I'll try to verify the theory and take a stab at switching us to fetch() in the near future. :)

caesuric commented 2 years ago

And just out of curiosity, for people on this thread, i wonder what's the typical duration of your stream, which you'd refer to as a "long-running" stream? And generally speaking, after how much time/ data transferred do you typically start to see this causing real issues? (Update: I just saw @caesuric mentioned about half to one hour stream, but i'm wondering if that's also when others observe this issue starts to manifest) Thanks! :)

We have a requirement to run our entire system for 30 days nonstop in a future test, and I saw this bug while investigating scalability of the web client for that test. There is probably no need to have the web client run continuously for that entire time (since just refreshing the client fixed the issue) but it is worth noting the general time scale we are operating on. I believe the XHR calls started to dramatically slow down as the size of the stream approached a gigabyte or so. (We need to make our data transfers somewhat more byte-efficient but it was obvious that just reducing the size a bit wasn't going to get us enough mileage in terms of time scalability.)

One other concern I do have is whether this is also a problem on the other language-specific gRPC implementations we are using, which I haven't looked into yet. I am assuming it's not an issue there since this is not how streams generally work.

thoralt commented 2 years ago

And just out of curiosity, for people on this thread, i wonder what's the typical duration of your stream, which you'd refer to as a "long-running" stream? And generally speaking, after how much time/ data transferred do you typically start to see this causing real issues? (Update: I just saw @caesuric mentioned about half to one hour stream, but i'm wondering if that's also when others observe this issue starts to manifest) Thanks! :)

Our last project involved tracking large amounts of physical objects (>10,000) in real time and displaying their positions in a browser. This created a steady stream of positional data with a bandwith of >1 MB/s. After accumulating a few hundred megabytes over the course of minutes to hours the browser became more and more unresponsive because its CPU usage increased dramatically.

sampajano commented 2 years ago

@caesuric @thoralt Thanks so much for the additional info! It's very helpful! :)


I've discussed the possibility of switching to using Fetch/streams with the team, and here's some brief takeaways:

We'll keep the conversation open and circle back as we progressively make improvements to our fetch library in Closure.

Hope that makes sense.. :)

caesuric commented 2 years ago

@sampajano thanks for the updates. I appreciate the transparency.

avm99963 commented 2 years ago

I just saw this issue (I wish GitHub notified me when an issue I'm subscribed to was mentioned in another one). I also appreciate the transparency @sampajano!

sampajano commented 2 years ago

I just saw this issue (I wish GitHub notified me when an issue I'm subscribed to was mentioned in another one). I also appreciate the transparency @sampajano!

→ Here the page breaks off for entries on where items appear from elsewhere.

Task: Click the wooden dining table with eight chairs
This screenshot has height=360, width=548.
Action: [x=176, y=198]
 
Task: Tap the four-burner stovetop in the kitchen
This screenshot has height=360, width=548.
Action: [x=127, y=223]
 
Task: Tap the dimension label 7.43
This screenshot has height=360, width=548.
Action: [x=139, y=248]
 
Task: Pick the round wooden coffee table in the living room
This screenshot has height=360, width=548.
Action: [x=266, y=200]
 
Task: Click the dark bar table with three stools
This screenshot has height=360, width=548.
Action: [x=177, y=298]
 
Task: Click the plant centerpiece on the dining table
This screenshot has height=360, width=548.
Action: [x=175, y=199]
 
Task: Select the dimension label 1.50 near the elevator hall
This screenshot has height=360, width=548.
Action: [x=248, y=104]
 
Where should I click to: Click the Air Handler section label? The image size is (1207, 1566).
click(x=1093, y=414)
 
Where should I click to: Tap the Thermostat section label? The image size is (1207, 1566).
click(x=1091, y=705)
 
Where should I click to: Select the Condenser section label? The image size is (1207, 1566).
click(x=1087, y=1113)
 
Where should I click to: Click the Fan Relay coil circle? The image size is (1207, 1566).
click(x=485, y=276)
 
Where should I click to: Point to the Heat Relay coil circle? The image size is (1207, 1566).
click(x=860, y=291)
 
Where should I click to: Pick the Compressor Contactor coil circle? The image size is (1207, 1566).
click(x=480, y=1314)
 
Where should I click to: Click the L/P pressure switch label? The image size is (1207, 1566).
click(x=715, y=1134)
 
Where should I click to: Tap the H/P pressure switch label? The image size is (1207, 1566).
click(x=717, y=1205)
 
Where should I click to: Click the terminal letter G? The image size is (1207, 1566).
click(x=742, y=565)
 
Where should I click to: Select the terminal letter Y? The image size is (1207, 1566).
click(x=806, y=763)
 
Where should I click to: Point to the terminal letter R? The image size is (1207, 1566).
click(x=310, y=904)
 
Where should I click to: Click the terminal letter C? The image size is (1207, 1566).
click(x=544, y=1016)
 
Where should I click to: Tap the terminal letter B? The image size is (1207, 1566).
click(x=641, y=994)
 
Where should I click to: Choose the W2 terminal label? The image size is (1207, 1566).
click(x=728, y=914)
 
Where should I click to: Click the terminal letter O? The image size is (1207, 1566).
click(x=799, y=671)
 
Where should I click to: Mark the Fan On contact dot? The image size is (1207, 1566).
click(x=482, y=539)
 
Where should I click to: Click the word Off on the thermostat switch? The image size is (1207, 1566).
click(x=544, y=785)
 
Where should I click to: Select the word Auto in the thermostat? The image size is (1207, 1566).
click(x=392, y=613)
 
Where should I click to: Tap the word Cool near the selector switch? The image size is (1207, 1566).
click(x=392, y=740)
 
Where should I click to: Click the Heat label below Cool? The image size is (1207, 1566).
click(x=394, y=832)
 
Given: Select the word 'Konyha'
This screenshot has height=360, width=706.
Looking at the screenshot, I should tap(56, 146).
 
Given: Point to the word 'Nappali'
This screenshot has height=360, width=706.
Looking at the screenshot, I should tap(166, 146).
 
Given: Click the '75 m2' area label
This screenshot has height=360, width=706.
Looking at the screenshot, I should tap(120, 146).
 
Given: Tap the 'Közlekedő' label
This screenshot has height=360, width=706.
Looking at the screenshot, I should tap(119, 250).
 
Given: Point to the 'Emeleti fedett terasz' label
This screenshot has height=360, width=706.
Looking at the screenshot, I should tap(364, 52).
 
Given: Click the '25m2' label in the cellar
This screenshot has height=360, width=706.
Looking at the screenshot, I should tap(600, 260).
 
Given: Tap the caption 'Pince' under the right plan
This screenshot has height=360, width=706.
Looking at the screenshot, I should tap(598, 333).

Thanks for the support @avm99963! 😃 I've added a comment to the issue you subscribed to just in case others also missed this update 😃

tommie commented 2 years ago

Fetch might have some feature gaps like cancellations, which could potentially be fixed but might still cause regressions.

Cancellation specifically seems broadly supported: https://caniuse.com/mdn-api_fetch_init_signal_parameter

undefined-user1 commented 2 months ago

Is this project abandoned? This seems like quite a sad thing to have to work around :/

sampajano commented 2 months ago

@undefined-user1 Thanks for your interest here. :)

No the project is not abandoned :)

We're working on Typescript migration. After which, better Fetch/service worker support would be high on the list.